The GET device is now located on the front fender so the rider can see the 1-10 LED display.

The GET device is now located on the front fender so the rider can see the 1-10 LED display.

The JGR RM-Z250 felt light and nimble on the track, which is something that even the heavy stocker is capable of. We struggled a little with oversteer that knifed the front end on occasion due to the 20mm offset (stock is 22mm); however, the faster we rode, the better the front end tracked. Of course, the suspension was on the stiff side. This is normal with the Supercross bikes of Pro riders, because they ride Supercross every day of the week and go a little stiffer all the time. The shock had a classic Supercross dead-feeling that gave our riders confidence that the rear end wasn’t going to come up unexpectedly. The forks were stiff but had some plushness at the top to absorb some of the small chop that Supercross tracks develop. The front brake was amazingly strong but had a graduated feel that made it easy to modulate.

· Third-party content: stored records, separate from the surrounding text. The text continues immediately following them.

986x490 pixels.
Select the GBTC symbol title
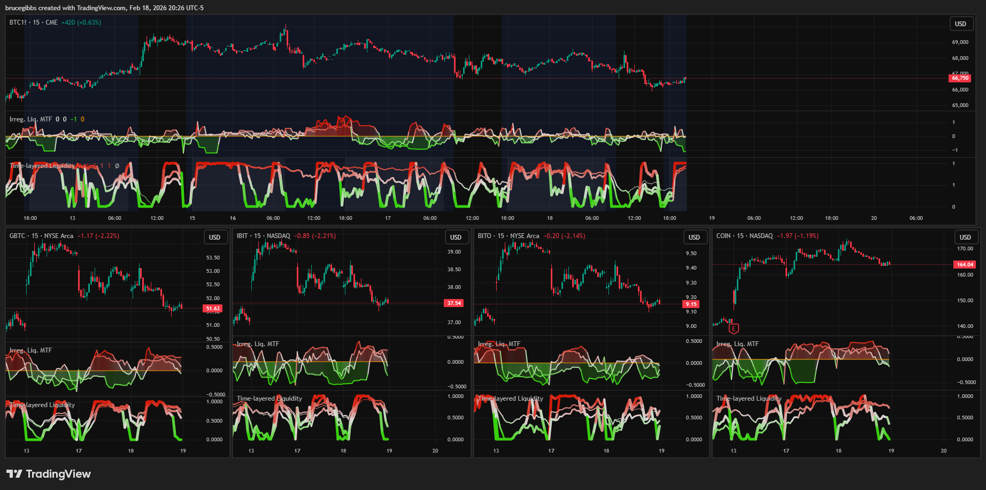(41, 236)
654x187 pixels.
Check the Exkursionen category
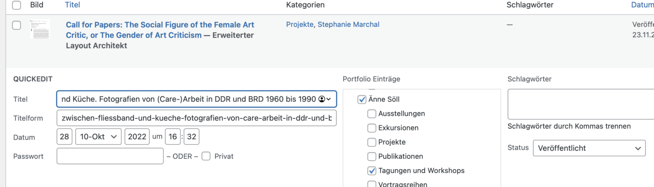[x=371, y=128]
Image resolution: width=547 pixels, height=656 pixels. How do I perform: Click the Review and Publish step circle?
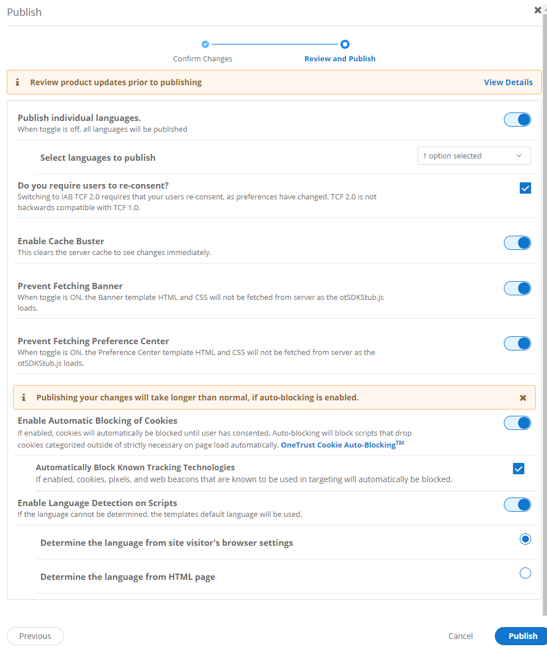click(345, 44)
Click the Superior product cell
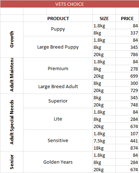139x173 pixels. (x=58, y=101)
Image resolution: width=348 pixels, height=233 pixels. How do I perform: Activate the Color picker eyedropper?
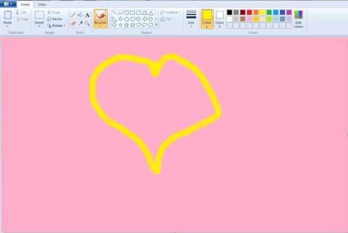(80, 23)
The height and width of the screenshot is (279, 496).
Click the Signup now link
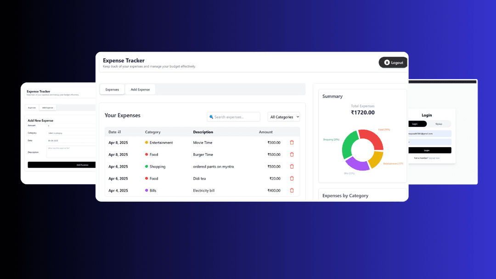click(434, 158)
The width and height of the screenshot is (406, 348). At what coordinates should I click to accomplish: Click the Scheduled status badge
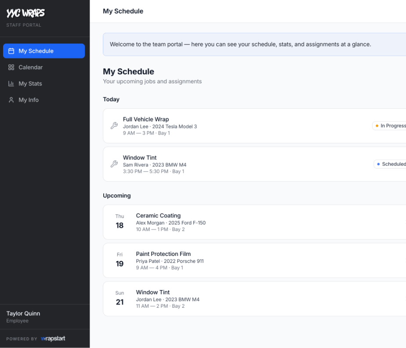click(x=391, y=164)
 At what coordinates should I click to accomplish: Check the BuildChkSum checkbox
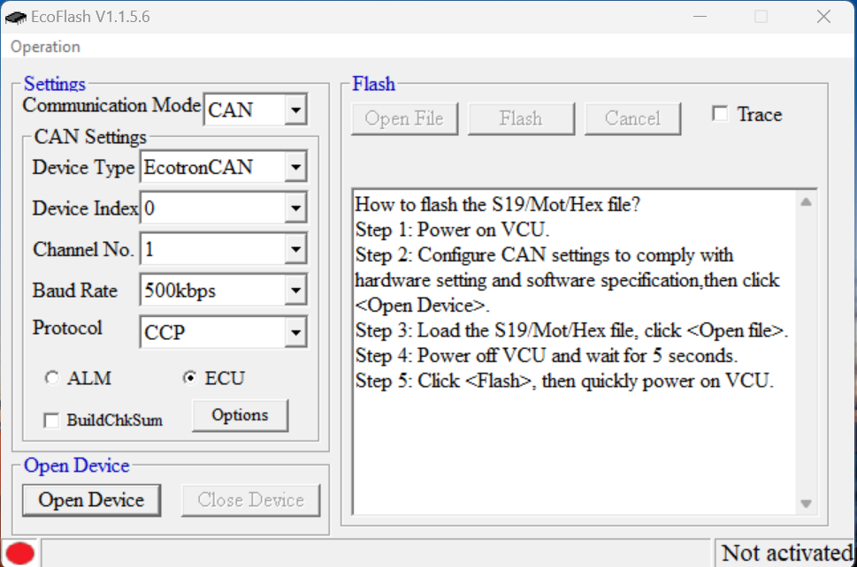click(51, 420)
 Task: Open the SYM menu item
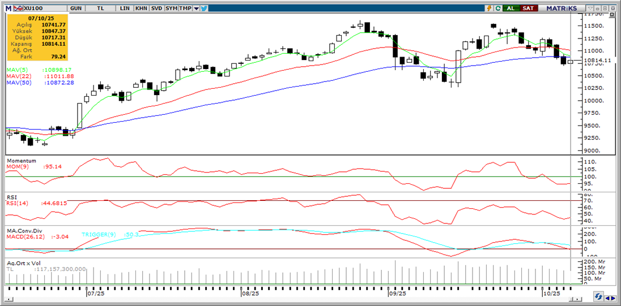click(x=172, y=8)
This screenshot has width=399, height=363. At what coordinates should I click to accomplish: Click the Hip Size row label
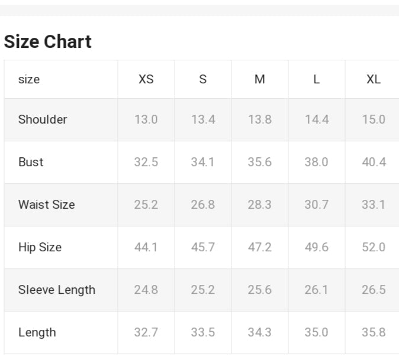(40, 247)
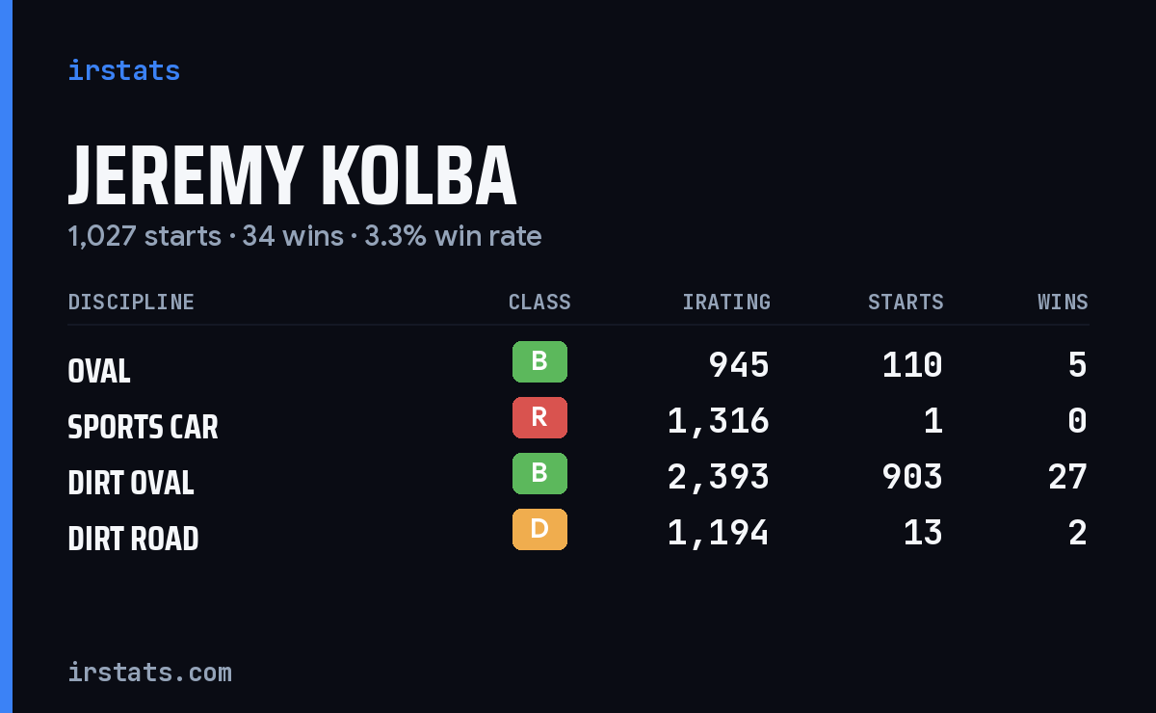
Task: Click the 903 starts value
Action: click(x=912, y=477)
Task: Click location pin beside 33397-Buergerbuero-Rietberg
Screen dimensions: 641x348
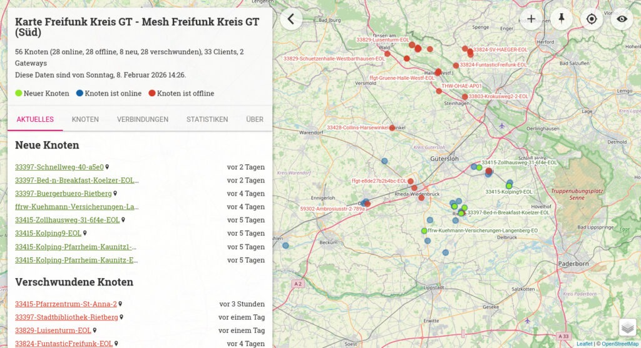Action: coord(116,194)

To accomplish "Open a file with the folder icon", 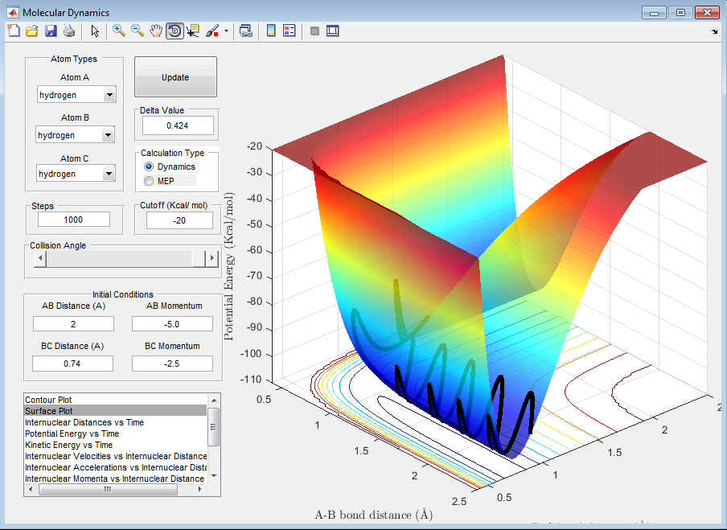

Make no mistake about it; JGR has a potent Suzuki RM-Z250—and they managed to build it in an amazingly short period of time after their last-minute departure from the Yamaha fold. It was surprising how fully the bike was developed, especially given that Suzuki had very little RM-Z250 race data from the last seven years to share with JGR. More significant is that the JGR effort might breathe life into Suzuki’s moribund RM-Z250 production program. A motivated Suzuki has been a powerhouse in the past, so we are excited to see what the collaborative efforts of Suzuki and JGRMX bring in the years to come.